→ **EXERCISE GOAL**
Copy out the records word for word, starting at the line that contains "Click the Apply button" and continuing through the final line of the records.

→ **RECORDS FOR PROCESSING**
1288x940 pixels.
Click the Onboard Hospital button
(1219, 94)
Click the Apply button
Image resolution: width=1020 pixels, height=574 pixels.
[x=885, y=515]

→ **REPLY TO THE TASK**
Click the Apply button
Image resolution: width=1020 pixels, height=574 pixels.
[x=885, y=515]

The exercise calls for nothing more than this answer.